Plaza Mayor de Madrid. Domingo por la mañana de un día cualquiera. Un señor se acerca con una caja de zapatos (la misma de hace un par de párrafos, sin duda) a uno de los tratantes que, sin hacer muchos esfuerzos por caer simpático, va despachando a quienes se animan a comprar algo de su quincalla numismática. Tras atraer su atención con algo de esfuerzo, el de la caja, ahora lo sabemos, aspirante a vendedor y después a rico frustrado, deja su carga encima del tablero, la abre con un atisbo de reverencia y lanza la pregunta:

—¿Cuánto por esto?

—Pues qué quiere que le diga, vamos a ver —dice el tratante con indiferencia tan real que parece fingida.

Unos segundos con la mano revolviendo el contenido de la preciada caja y un bufido después, ya podemos escuchar la respuesta del encallecido experto:

—Quince euros. Lo toma o lo deja.

Nuestro señor, consciente ya por los comentarios de los vendedores de otros puestos del precio de mercado de su caja, y ya metido en el papel de rico frustrado hasta las cejas, contraataca con dudosa convicción:

—Pero dos puestos más allá me han ofrecido diecisiete…

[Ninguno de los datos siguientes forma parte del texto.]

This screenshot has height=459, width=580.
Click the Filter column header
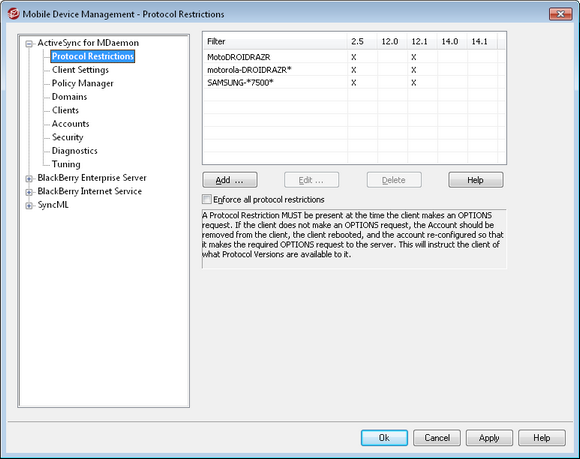(275, 41)
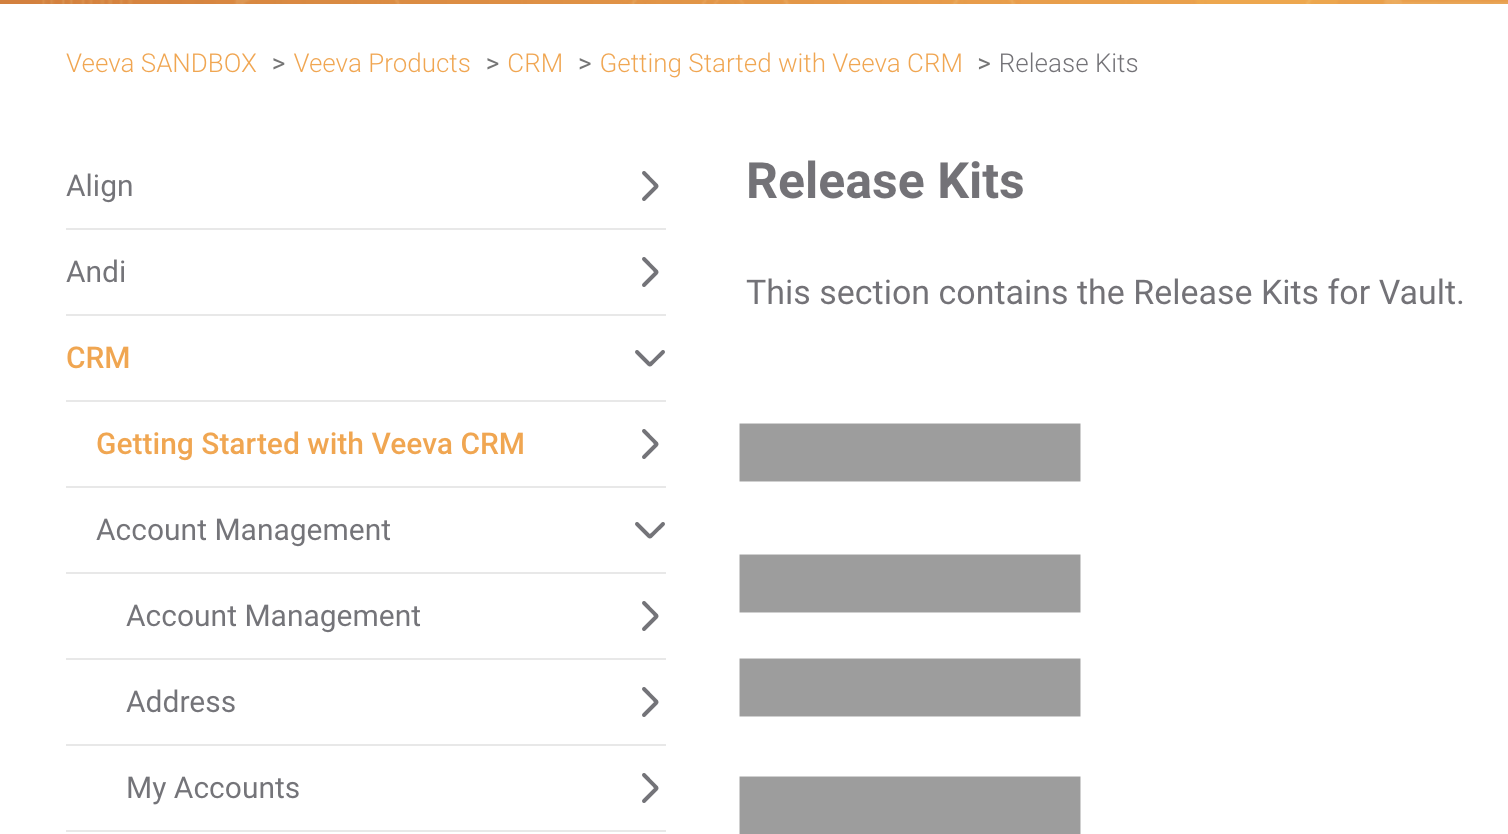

—Lo toma o lo deja —dice el tratante sin impaciencia en la voz.

Basta un momento para romper la endeble resistencia del de la caja de zapatos, que dejará de serlo en breve para convertirse en el pringado de los quince euros en el bolsillo:

—Vale.

Pasan algunos minutos y unos cientos de personas por los soportales de la Plaza Mayor hasta que un joven con aspecto perfectamente normal, de los que nadie diría que en privado colecciona monedas, se acerca al puesto de marras. La caja de zapatos del señor de antes sigue donde se quedó, abierta. Empieza a remover las monedas del abuelo que en gloria esté en busca de alguna para añadir a su serie de pesetas en regular estado de conservación que guarda en una carpeta con portamonedas de plástico transparente y que nunca ha dudado en no enseñar a ninguna de sus novias so pena de cruzar una frontera que un hombre no debe cruzar nunca con una mujer, la que separa a los gafapastas levemente interesantes de los frikazos que coleccionan chapas de cerveza, soldaditos de plomo del Warhammer o monedas.

Un par de minutos de tintineo y revoltijo después, el joven extrae una pieza como niño de San Ildefonso del bombo y repite, sin saberlo, una pregunta que alguien ha hecho unos minutos atrás en el mismo lugar:

—¿Cuánto por esto?

—Quince euros —responde el curtido tratante, sin dedicarle más de medio segundo a su nuevo pardillo.